Character Analysis
"Hello, the house!" Felicity shouts to Karen as she leaps off her horse, triumphantly announcing that she'd brought dinner. She's just killed a gazelle and it's strapped to the back of her horse.
This one's a wild child, and like Karen, she's likely out here because the silent wife routine just isn't going to fly with her.
Karen takes her under her wing, we suspect, because of that. Felicity's the first person in town to address Karen's lack of practical style: a brash, awkward young lady with no filter between her brain and her mouth. There's something to admire in that, and Karen's probably got something of the same gumption in her.
That brashness comes out again when she arrives at the house to talk about the war, only to get down to brass tacks about why she's really there.
FELICITY: You've been round and about.
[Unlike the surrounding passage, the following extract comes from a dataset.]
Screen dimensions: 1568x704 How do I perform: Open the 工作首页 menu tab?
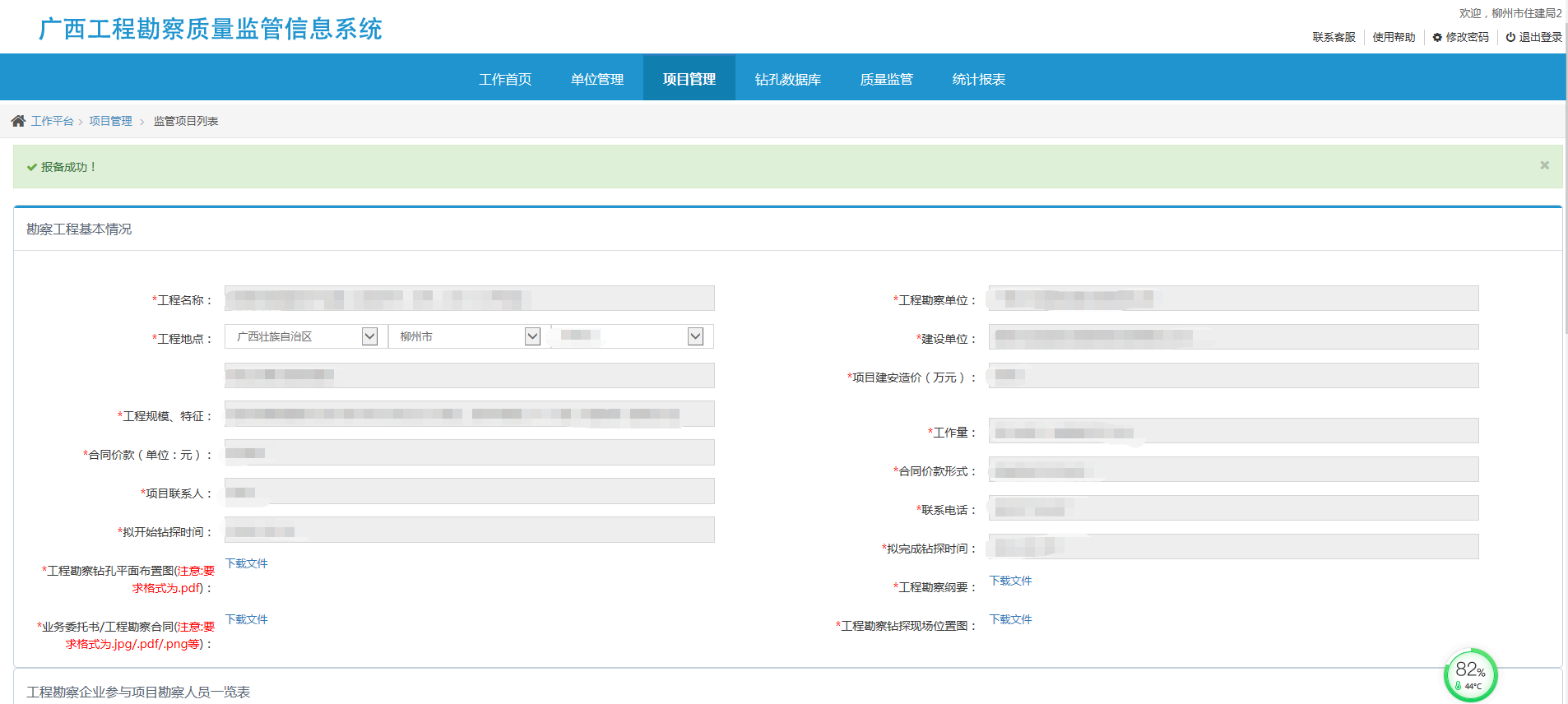click(x=505, y=79)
Someday, I'd like to run my own show the way you do.
KAREN: Is that what I do?
FELICITY: You don't seem to need us much. Baroness, may I ask you something? I don't know much about men. I want them to like me, but I…I want to be let alone too. I'm supposed to want to be taken, aren't I? I've got this book. But how do you know when to do what they want you to...and when not to?
KAREN: I suppose you ought to call me Karen.
Besties forever, right?
Yeah, here in our brave new world where you can learn more than you ever wanted to know about it just by typing naughty words into the Google, we forget that sex used to be a pretty forbidden topic.
In the early 20th century, the average person had no one to talk to about sex—and certainly not so candidly. Felicity's questions are an excellent way to show Karen in a more sensual light: to remind us that she can bring the sexy, too, and more importantly, to show us that she's liberated for the time.
That's pretty much why Felicity's here: the moon to Karen's sun, reflecting the light and reminding us what it meant to be a self-assured woman in the 20th century.
Incidentally, Felicity is an entirely fabricated character for the film. Karen did have a young friend, about fifteen years younger, named Beryl Markham, but the filmmakers didn't have the rights to tell her story. (She was the first woman to fly east to west across the Atlantic Ocean).
She wrote a memoir of her own, West with the Night, so she could make her way around a writing desk, just like Karen. She was also another lover of Denys', and some people suspect that Denys was going to see her when he crashed his plane.